Author disclosure: No relevant financial affiliations.

Clinical Question

Is augmentation with a second antidepressant or an atypical antipsychotic effective for treatment-resistant depression in adults?

Evidence-Based Answer

In patients with treatment-resistant depression, augmenting therapy with atypical antipsychotics can be effective. Adding quetiapine (Seroquel) to antidepressant therapy reduces symptoms below the remission threshold (number needed to treat [NNT] = 9), whereas the number of people who stop using the medicine (dropouts) increases only at the highest dosage. Augmentation with cariprazine (Vraylar) or ziprasidone (Geodon) improves the clinical response; however, the benefit is offset by increased dropouts.1 (Strength of Recommendation: C, based on disease-oriented outcomes.)

Practice Pointers

Treatment-resistant depression is defined as failure to respond to one or more antidepressant medications at therapeutic doses and occurs in at least 12% of patients with depression.1,2 In a large major depression trial, treatment resistance was observed in one-third of patients.3 Only 20% of patients with treatment resistance achieve remission, even after multiple interventions.2 Patients with treatment-resistant depression also have a 17% rate of attempted suicide and report suicidal ideation twice as often as those with treatment-responsive depression.2

This Cochrane review included 10 randomized controlled trials with 2,731 patients.1 Nine studies were industry funded and conducted in the outpatient setting. One study involved switching medications, whereas the others augmented therapy with a second medication. The most common baseline antidepressant was fluoxetine (Prozac). Most studies had 12 weeks or less of follow-up, but one included follow-up at one year.

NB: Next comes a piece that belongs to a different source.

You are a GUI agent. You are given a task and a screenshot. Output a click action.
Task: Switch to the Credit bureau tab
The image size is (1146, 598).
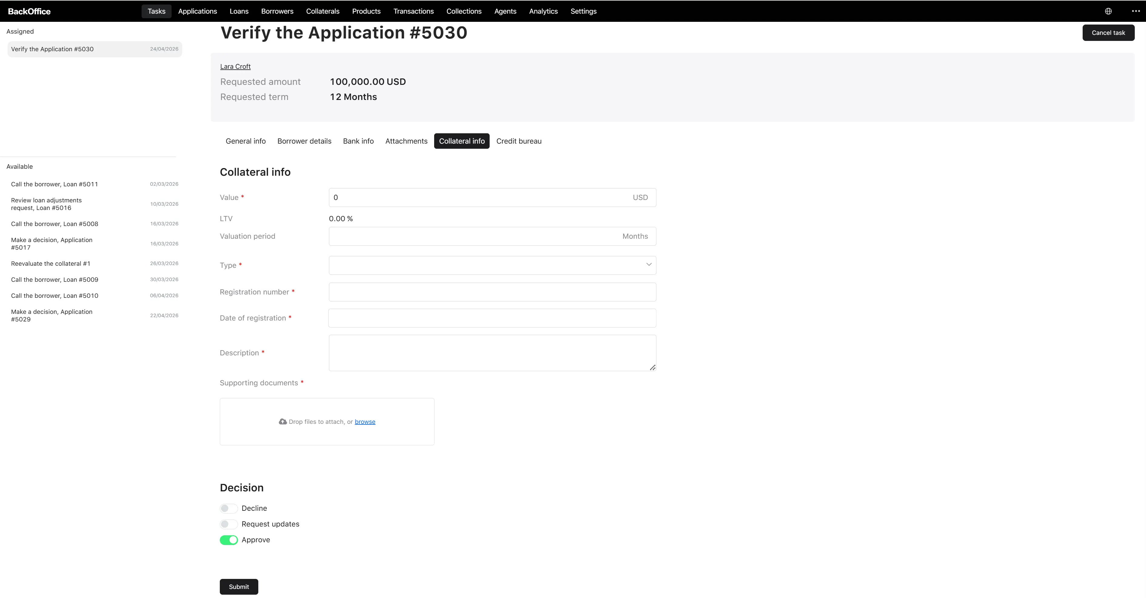pos(519,141)
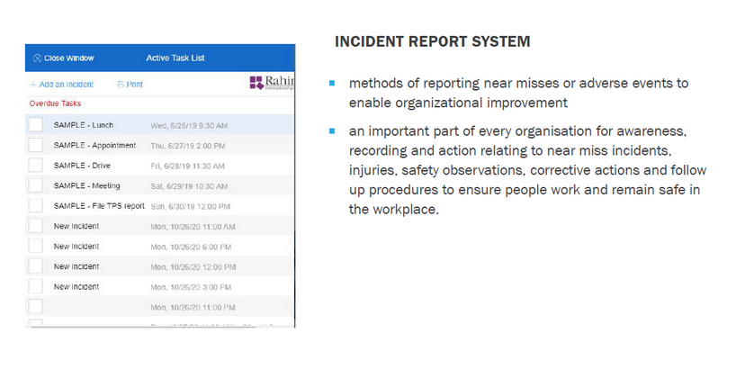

Because changes in average depression scores are difficult to interpret, studies reported more clinically oriented measures. The response rate was defined as the number of participants whose depression scores were reduced by at least 50% from baseline. The remission rate was defined as the number of participants with depression scores reduced below a threshold that demonstrates resolution of depression. Studies also reported dropout rates for any reason as a measure of treatment harm.

One small, low-quality study demonstrated that switching from fluoxetine to mianserin (a tetracyclic antidepressant not available in the United States) did not improve depression scores, response rates, or remission rates.

Two European studies evaluated the benefit of augmenting fluoxetine therapy with another antidepressant. Augmentation with mianserin at a daily dosage of 60 mg increased both response and remission rates, without increasing drop-out rates. Augmentation with mirtazapine (Remeron), 30 mg daily, failed to improve depression symptoms, response rates, or remission rates after 12, 24, or 52 weeks.

One study in which fluoxetine or citalopram (Celexa) was augmented with buspirone (Buspar), 10 to 30 mg twice daily, showed no improvement in depression scores or response rates compared with placebo.

Augmentation with atypical antipsychotics had more evidence of benefit. In three studies, augmenting tricyclic antidepressants, selective serotonin reuptake inhibitors (SSRIs), serotonin-norepinephrine reuptake inhibitors (SNRIs), or bupropion (Wellbutrin) with quetiapine, 150 to 300 mg daily, increased rates of clinical response (NNT = 9; 95% CI, 7 to 19) and remission (NNT = 9; 95% CI, 6 to 25). Although use of quetiapine did not affect drop-out rates overall, dosages of 300 mg daily increased dropouts, whereas lower dosages did not.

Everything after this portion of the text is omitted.